Reading text
Fix a few memleaks in TXT_DB.

Reviewed-by: Richard Levitte <levitte@openssl.org>
Reviewed-by: Rich Salz <rsalz@openssl.org>
(Merged from https://github.com/openssl/openssl/pull/2684)

diff --git a/apps/ca.c b/apps/ca.c
index 8329884612751f1ad73dd21cb6835788aeb9c8b9..e53695453a3570e1d829cb843b7787ff9aba62e7 100644 (file)
--- a/apps/ca.c
+++ b/apps/ca.c
@@ -1836,10 +1836,8 @@ static int do_body(X509 **xret, EVP_PKEY *pkey, X509 *x509,
     }
 
     irow = app_malloc(sizeof(*irow) * (DB_NUMBER + 1), "row space");
-    for (i = 0; i < DB_NUMBER; i++) {
+    for (i = 0; i < DB_NUMBER; i++)
         irow[i] = row[i];
-        row[i] = NULL;
-    }
     irow[DB_NUMBER] = NULL;
 
     if (!TXT_DB_insert(db->db, irow)) {
@@ -1847,10 +1845,14 @@ static int do_body(X509 **xret, EVP_PKEY *pkey, X509 *x509,
         BIO_printf(bio_err, "TXT_DB error number %ld\n", db->db->error);
         goto end;
     }
+    irow = NULL;
     ok = 1;
  end:
-    for (i = 0; i < DB_NUMBER; i++)
-        OPENSSL_free(row[i]);
+    if (irow != NULL) {
+        for (i = 0; i < DB_NUMBER; i++)
+            OPENSSL_free(row[i]);
+        OPENSSL_free(irow);
+    }
 
     X509_NAME_free(CAname);
     X509_NAME_free(subject);

diff --git a/crypto/txt_db/txt_db.c b/crypto/txt_db/txt_db.c
index 14322309a7a19960dbd8ec42aa70971a66011109..cf932a52aa6525a390f7a3b7b40604be29b2e083 100644 (file)
--- a/crypto/txt_db/txt_db.c
+++ b/crypto/txt_db/txt_db.c
@@ -104,12 +104,15 @@ TXT_DB *TXT_DB_read(BIO *in, int num)
         }
         *(p++) = '\0';
         if ((n != num) || (*f != '\0')) {
+            OPENSSL_free(pp);
             ret->error = DB_ERROR_WRONG_NUM_FIELDS;
             goto err;
         }
         pp[n] = p;
-        if (!sk_OPENSSL_PSTRING_push(ret->data, pp))
+        if (!sk_OPENSSL_PSTRING_push(ret->data, pp)) {
+            OPENSSL_free(pp);
             goto err;
+        }
     }
     BUF_MEM_free(buf);
     return ret;
@@ -148,7 +151,7 @@ int TXT_DB_create_index(TXT_DB *db, int field, int (*qual) (OPENSSL_STRING *),
                         OPENSSL_LH_HASHFUNC hash, OPENSSL_LH_COMPFUNC cmp)
 {
     LHASH_OF(OPENSSL_STRING) *idx;
-    OPENSSL_STRING *r;
+    OPENSSL_STRING *r, *k;
     int i, n;
 
     if (field >= db->num_fields) {
@@ -165,13 +168,18 @@ int TXT_DB_create_index(TXT_DB *db, int field, int (*qual) (OPENSSL_STRING *),
         r = sk_OPENSSL_PSTRING_value(db->data, i);
         if ((qual != NULL) && (qual(r) == 0))

Data shown
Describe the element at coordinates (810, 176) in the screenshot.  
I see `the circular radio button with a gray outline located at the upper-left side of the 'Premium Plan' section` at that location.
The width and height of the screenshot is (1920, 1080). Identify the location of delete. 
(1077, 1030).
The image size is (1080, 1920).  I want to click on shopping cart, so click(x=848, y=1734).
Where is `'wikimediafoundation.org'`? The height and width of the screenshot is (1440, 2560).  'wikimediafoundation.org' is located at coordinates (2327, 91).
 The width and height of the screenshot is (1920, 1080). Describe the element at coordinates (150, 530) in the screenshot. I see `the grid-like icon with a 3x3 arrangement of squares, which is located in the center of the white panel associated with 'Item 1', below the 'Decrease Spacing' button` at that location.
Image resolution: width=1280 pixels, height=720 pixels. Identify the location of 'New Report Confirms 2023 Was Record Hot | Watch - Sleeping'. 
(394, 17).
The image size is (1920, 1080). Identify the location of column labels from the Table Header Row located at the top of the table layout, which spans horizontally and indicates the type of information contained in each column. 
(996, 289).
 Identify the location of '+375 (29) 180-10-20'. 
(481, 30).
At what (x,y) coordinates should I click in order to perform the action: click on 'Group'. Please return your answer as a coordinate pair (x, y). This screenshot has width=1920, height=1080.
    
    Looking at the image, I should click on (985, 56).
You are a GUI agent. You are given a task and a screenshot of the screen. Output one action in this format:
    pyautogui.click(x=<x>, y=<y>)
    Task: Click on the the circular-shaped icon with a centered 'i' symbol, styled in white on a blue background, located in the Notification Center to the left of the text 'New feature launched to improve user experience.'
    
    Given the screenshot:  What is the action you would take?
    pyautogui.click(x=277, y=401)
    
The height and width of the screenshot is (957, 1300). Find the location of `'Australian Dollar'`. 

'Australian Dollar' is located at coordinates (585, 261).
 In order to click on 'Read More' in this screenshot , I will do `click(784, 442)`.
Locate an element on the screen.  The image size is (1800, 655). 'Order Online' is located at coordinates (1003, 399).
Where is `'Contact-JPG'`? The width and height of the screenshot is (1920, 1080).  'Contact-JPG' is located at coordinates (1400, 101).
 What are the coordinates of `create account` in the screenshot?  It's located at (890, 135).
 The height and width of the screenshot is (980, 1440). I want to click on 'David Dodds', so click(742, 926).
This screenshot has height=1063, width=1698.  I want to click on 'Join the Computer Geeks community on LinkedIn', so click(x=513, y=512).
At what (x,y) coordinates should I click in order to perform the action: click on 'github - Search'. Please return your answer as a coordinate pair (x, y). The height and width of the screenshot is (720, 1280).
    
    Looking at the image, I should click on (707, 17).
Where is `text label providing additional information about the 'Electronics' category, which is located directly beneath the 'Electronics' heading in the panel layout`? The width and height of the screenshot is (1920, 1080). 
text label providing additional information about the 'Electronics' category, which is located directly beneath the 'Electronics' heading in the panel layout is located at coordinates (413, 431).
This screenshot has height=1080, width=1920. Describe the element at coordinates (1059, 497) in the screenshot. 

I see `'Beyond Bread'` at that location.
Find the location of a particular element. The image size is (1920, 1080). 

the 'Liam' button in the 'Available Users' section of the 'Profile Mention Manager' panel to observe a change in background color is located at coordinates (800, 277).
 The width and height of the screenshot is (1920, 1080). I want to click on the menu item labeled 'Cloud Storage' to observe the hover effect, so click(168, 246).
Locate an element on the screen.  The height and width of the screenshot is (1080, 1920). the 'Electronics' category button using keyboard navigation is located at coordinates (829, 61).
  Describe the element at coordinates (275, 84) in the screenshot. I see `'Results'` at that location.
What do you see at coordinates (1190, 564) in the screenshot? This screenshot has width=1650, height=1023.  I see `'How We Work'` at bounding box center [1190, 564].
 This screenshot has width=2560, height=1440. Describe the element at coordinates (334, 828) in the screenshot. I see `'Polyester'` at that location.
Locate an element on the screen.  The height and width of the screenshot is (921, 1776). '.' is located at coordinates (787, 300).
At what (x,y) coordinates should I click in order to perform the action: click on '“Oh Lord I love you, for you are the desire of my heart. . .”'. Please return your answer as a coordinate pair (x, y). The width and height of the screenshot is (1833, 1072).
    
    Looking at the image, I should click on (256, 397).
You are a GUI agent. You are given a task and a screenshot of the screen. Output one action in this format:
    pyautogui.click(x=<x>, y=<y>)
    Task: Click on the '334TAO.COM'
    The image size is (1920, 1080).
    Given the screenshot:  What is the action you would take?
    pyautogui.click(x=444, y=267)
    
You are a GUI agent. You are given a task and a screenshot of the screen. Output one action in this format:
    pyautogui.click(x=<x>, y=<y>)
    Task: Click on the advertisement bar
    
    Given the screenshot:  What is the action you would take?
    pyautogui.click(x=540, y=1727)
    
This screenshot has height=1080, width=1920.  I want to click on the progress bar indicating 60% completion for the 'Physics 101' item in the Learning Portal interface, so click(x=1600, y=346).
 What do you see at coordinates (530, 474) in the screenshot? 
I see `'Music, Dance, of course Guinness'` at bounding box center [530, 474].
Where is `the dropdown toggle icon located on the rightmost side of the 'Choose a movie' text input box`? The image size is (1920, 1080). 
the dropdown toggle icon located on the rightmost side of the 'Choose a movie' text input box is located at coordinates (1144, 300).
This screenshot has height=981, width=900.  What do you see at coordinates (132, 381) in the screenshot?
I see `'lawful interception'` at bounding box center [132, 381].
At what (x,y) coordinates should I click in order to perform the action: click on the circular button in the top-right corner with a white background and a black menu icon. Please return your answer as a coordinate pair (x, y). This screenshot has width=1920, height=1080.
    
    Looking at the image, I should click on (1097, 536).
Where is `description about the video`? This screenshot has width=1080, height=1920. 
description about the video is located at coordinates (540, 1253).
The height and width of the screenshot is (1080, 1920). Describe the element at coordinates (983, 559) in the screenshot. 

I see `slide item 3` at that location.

Using the information
1. In the TXT_DB memory leak commit, which two people reviewed the change?
2. Write what comes next in the TXT_DB memory leak commit, picking up from its final line.

Numbered answers
1. Richard Levitte and Rich Salz.

2.
             continue;
-        if ((r = lh_OPENSSL_STRING_insert(idx, r)) != NULL) {
+        if ((k = lh_OPENSSL_STRING_insert(idx, r)) != NULL) {
             db->error = DB_ERROR_INDEX_CLASH;
-            db->arg1 = sk_OPENSSL_PSTRING_find(db->data, r);
+            db->arg1 = sk_OPENSSL_PSTRING_find(db->data, k);
             db->arg2 = i;
             lh_OPENSSL_STRING_free(idx);
             return (0);
         }
+        if (lh_OPENSSL_STRING_retrieve(idx, r) == NULL) {
+            db->error = DB_ERROR_MALLOC;
+            lh_OPENSSL_STRING_free(idx);
+            return (0);
+        }
     }
     lh_OPENSSL_STRING_free(db->index[field]);
     db->index[field] = idx;
@@ -244,20 +252,29 @@ int TXT_DB_insert(TXT_DB *db, OPENSSL_STRING *row)
             }
         }
     }
-    /* We have passed the index checks, now just append and insert */
-    if (!sk_OPENSSL_PSTRING_push(db->data, row)) {
-        db->error = DB_ERROR_MALLOC;
-        goto err;
-    }
 
     for (i = 0; i < db->num_fields; i++) {
         if (db->index[i] != NULL) {
             if ((db->qual[i] != NULL) && (db->qual[i] (row) == 0))
                 continue;
             (void)lh_OPENSSL_STRING_insert(db->index[i], row);
+            if (lh_OPENSSL_STRING_retrieve(db->index[i], row) == NULL)
+                goto err1;
         }
     }
+    if (!sk_OPENSSL_PSTRING_push(db->data, row))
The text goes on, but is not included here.